:: LISTED RECORDS ::
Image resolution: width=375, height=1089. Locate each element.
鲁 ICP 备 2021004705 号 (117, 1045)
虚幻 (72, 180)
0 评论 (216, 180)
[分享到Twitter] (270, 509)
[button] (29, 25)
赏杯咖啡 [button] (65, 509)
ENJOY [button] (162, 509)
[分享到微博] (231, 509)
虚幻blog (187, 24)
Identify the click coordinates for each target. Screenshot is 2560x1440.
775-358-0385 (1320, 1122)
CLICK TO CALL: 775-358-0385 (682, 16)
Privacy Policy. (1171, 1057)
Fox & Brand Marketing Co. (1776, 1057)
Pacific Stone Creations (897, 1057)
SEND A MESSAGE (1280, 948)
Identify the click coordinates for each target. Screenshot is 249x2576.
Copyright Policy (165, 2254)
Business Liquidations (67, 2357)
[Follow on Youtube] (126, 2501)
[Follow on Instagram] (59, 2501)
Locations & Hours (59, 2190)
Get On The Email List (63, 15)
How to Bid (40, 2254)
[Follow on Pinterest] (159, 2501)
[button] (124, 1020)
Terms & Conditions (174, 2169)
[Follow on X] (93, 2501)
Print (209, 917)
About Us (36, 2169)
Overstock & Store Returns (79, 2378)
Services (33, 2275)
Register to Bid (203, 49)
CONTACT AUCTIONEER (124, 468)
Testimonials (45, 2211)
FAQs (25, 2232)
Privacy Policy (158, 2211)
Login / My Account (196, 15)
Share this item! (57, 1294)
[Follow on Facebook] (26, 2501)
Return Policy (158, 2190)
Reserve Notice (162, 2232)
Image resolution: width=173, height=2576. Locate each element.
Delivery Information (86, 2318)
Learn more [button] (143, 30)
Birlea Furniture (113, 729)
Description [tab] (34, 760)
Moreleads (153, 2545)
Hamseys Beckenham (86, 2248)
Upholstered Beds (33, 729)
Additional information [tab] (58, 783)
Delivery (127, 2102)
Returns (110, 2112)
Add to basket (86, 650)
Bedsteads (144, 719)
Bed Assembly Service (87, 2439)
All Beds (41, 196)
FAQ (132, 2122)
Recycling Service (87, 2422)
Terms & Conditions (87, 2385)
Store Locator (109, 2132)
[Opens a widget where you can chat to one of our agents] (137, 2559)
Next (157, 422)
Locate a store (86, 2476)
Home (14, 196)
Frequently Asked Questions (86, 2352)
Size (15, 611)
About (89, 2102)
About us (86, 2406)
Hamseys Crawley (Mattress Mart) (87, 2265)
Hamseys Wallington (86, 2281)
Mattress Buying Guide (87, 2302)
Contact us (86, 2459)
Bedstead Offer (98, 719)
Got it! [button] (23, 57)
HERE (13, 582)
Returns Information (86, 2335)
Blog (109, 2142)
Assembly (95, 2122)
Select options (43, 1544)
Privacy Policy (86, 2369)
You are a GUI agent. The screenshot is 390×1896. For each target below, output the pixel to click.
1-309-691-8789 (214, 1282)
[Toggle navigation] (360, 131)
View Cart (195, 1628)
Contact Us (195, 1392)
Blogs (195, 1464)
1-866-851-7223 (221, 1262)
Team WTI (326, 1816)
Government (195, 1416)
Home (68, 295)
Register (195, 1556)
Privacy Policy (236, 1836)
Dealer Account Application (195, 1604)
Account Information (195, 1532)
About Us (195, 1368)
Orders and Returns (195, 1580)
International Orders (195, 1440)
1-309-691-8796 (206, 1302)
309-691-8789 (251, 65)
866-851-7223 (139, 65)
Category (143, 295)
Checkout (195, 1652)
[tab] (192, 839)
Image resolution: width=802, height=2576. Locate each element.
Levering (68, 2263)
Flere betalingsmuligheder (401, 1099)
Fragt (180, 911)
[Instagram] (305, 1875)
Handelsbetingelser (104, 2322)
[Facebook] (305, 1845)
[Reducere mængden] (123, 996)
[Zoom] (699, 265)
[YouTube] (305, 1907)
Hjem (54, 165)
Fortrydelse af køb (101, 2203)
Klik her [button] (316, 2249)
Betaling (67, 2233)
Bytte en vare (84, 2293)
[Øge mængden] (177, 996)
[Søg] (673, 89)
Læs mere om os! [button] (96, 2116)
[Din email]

:: TRY IT ::
Transcribe all of the material above so that it matches the source exactly.

:: YOUR SOLUTION ::
Image resolution: width=375, height=1089. Locate each element.
鲁 ICP 备 2021004705 号 (117, 1045)
虚幻 (72, 180)
0 评论 (216, 180)
[分享到Twitter] (270, 509)
[button] (29, 25)
赏杯咖啡 [button] (65, 509)
ENJOY [button] (162, 509)
[分享到微博] (231, 509)
虚幻blog (187, 24)
Identify the click coordinates for each target. Screenshot is 2560x1440.
775-358-0385 (1320, 1122)
CLICK TO CALL: 775-358-0385 (682, 16)
Privacy Policy. (1171, 1057)
Fox & Brand Marketing Co. (1776, 1057)
Pacific Stone Creations (897, 1057)
SEND A MESSAGE (1280, 948)
Identify the click coordinates for each target. Screenshot is 249x2576.
Copyright Policy (165, 2254)
Business Liquidations (67, 2357)
[Follow on Youtube] (126, 2501)
[Follow on Instagram] (59, 2501)
Locations & Hours (59, 2190)
Get On The Email List (63, 15)
How to Bid (40, 2254)
[Follow on Pinterest] (159, 2501)
[button] (124, 1020)
Terms & Conditions (174, 2169)
[Follow on X] (93, 2501)
Print (209, 917)
About Us (36, 2169)
Overstock & Store Returns (79, 2378)
Services (33, 2275)
Register to Bid (203, 49)
CONTACT AUCTIONEER (124, 468)
Testimonials (45, 2211)
FAQs (25, 2232)
Privacy Policy (158, 2211)
Login / My Account (196, 15)
Share this item! (57, 1294)
[Follow on Facebook] (26, 2501)
Return Policy (158, 2190)
Reserve Notice (162, 2232)
Image resolution: width=173, height=2576. Locate each element.
Delivery Information (86, 2318)
Learn more [button] (143, 30)
Birlea Furniture (113, 729)
Description [tab] (34, 760)
Moreleads (153, 2545)
Hamseys Beckenham (86, 2248)
Upholstered Beds (33, 729)
Additional information [tab] (58, 783)
Delivery (127, 2102)
Returns (110, 2112)
Add to basket (86, 650)
Bedsteads (144, 719)
Bed Assembly Service (87, 2439)
All Beds (41, 196)
FAQ (132, 2122)
Recycling Service (87, 2422)
Terms & Conditions (87, 2385)
Store Locator (109, 2132)
[Opens a widget where you can chat to one of our agents] (137, 2559)
Next (157, 422)
Locate a store (86, 2476)
Home (14, 196)
Frequently Asked Questions (86, 2352)
Size (15, 611)
About (89, 2102)
About us (86, 2406)
Hamseys Crawley (Mattress Mart) (87, 2265)
Hamseys Wallington (86, 2281)
Mattress Buying Guide (87, 2302)
Contact us (86, 2459)
Bedstead Offer (98, 719)
Got it! [button] (23, 57)
HERE (13, 582)
Returns Information (86, 2335)
Blog (109, 2142)
Assembly (95, 2122)
Select options (43, 1544)
Privacy Policy (86, 2369)
You are a GUI agent. The screenshot is 390×1896. For each target below, output the pixel to click.
1-309-691-8789 (214, 1282)
[Toggle navigation] (360, 131)
View Cart (195, 1628)
Contact Us (195, 1392)
Blogs (195, 1464)
1-866-851-7223 (221, 1262)
Team WTI (326, 1816)
Government (195, 1416)
Home (68, 295)
Register (195, 1556)
Privacy Policy (236, 1836)
Dealer Account Application (195, 1604)
Account Information (195, 1532)
About Us (195, 1368)
Orders and Returns (195, 1580)
International Orders (195, 1440)
1-309-691-8796 (206, 1302)
309-691-8789 (251, 65)
866-851-7223 (139, 65)
Category (143, 295)
Checkout (195, 1652)
[tab] (192, 839)
Image resolution: width=802, height=2576. Locate each element.
Levering (68, 2263)
Flere betalingsmuligheder (401, 1099)
Fragt (180, 911)
[Instagram] (305, 1875)
Handelsbetingelser (104, 2322)
[Facebook] (305, 1845)
[Reducere mængden] (123, 996)
[Zoom] (699, 265)
[YouTube] (305, 1907)
Hjem (54, 165)
Fortrydelse af køb (101, 2203)
Klik her [button] (316, 2249)
Betaling (67, 2233)
Bytte en vare (84, 2293)
[Øge mængden] (177, 996)
[Søg] (673, 89)
Læs mere om os! [button] (96, 2116)
[Din email]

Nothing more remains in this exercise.